2008年11月26日リリースの7枚目のアルバム。

先行シングル『elegy train』がカップリングも含めかなりの出来だったので、5年ぶりのアルバムでの復活に期待を抱いたのだけど、ちょっと厳しかった。

鳴らしている音や取り入れているジャンルに変化はあるものの、ミクスチャーバンドとしてのスケボーキングに変わりはない。その点は評価できる。初めて聴く音に出会えるのも面白い。"テック・ハウスを換骨奪胎した"といわれても何のことか分からないわけで、様々なダンスミュージックの融合やら分裂がきっと行われているのだろう。その結果出てきた音はラップが乗ってはいるが、ヒップホップとは別物になっているのは初期の音も好きなファンにはさびしくもあるのだが、楽しければいいかなと思っている。

だけど、問題はその音のキレが悪く、ポップに行くのか、活動休止寸前のようにやりたいようにやるのか、どっちつかずに終わっている印象なのだ。仕方なくボーカルを入れたような曲もある。そして、嫌悪感すら抱いたのがM2「load the disc」やM6「revibubble」で、"初期レイヴ風"とのことだが、私にはM6の題名にもあるようにお立ち台を煽る醜悪なあの頃の音にしか思えない。

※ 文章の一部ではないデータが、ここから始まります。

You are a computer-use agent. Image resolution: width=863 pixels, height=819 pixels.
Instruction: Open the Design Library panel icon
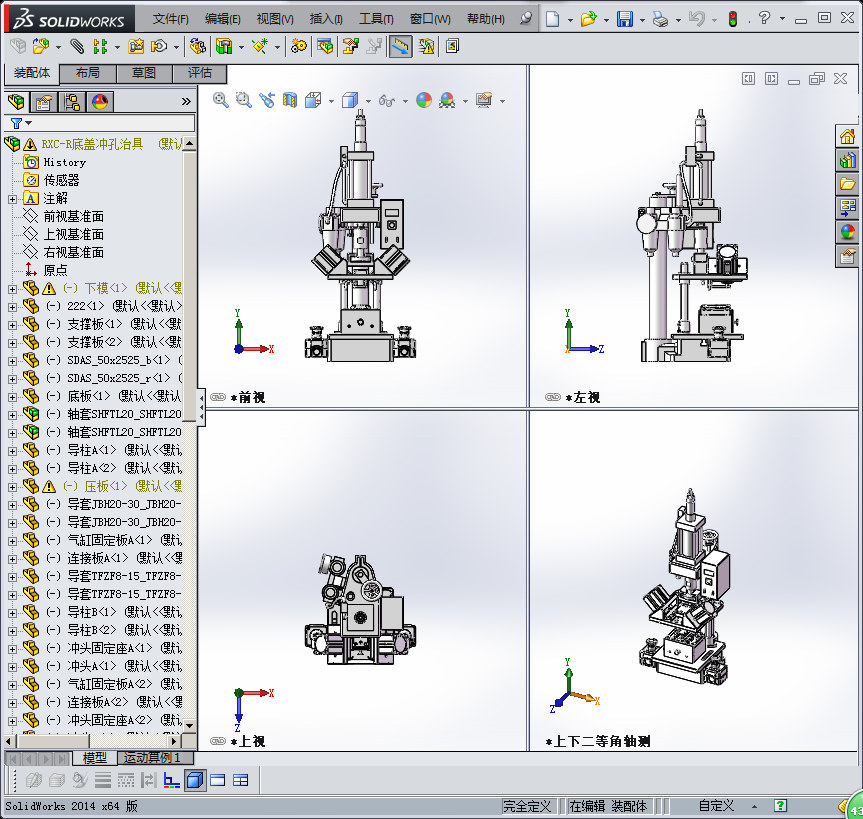pos(846,160)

そんな中で良いと思えたのは、シングルだったM14「elegy train」、そのB面のM13「what can i say」、RIP SLYMEのPESが参加し、ベートーヴェンのピアノソナタ第8番「悲愴」をネタにしたM9「white sonata no.8」。クラシックネタはいくつもあるけれど、M9は原曲の雰囲気を壊すことなく、かといってそれに寄りかかり過ぎもせず、見事にラップと調和させている。

Dragon AshのKjがラップで参加したということで発売前から話題になっていたM3「episode V」は期待はずれ。ゴリゴリのトラックに、久し振りの降谷建志のラップが乗せられるが、以前のようなヒップホップに軸足を置いたラップではなく、ミクスチャーバンドにありがちなそれであり、ライムを楽しむとかそういったレベルではない。


ダンスミュージックを聴く耳や知識を持っていれば、その昇華(消化)の仕方に興味を湧くのかも知れないが、私には分かりやすさも同時に追求しようとしたために、音の切っ先が鈍ってしまったように思えた。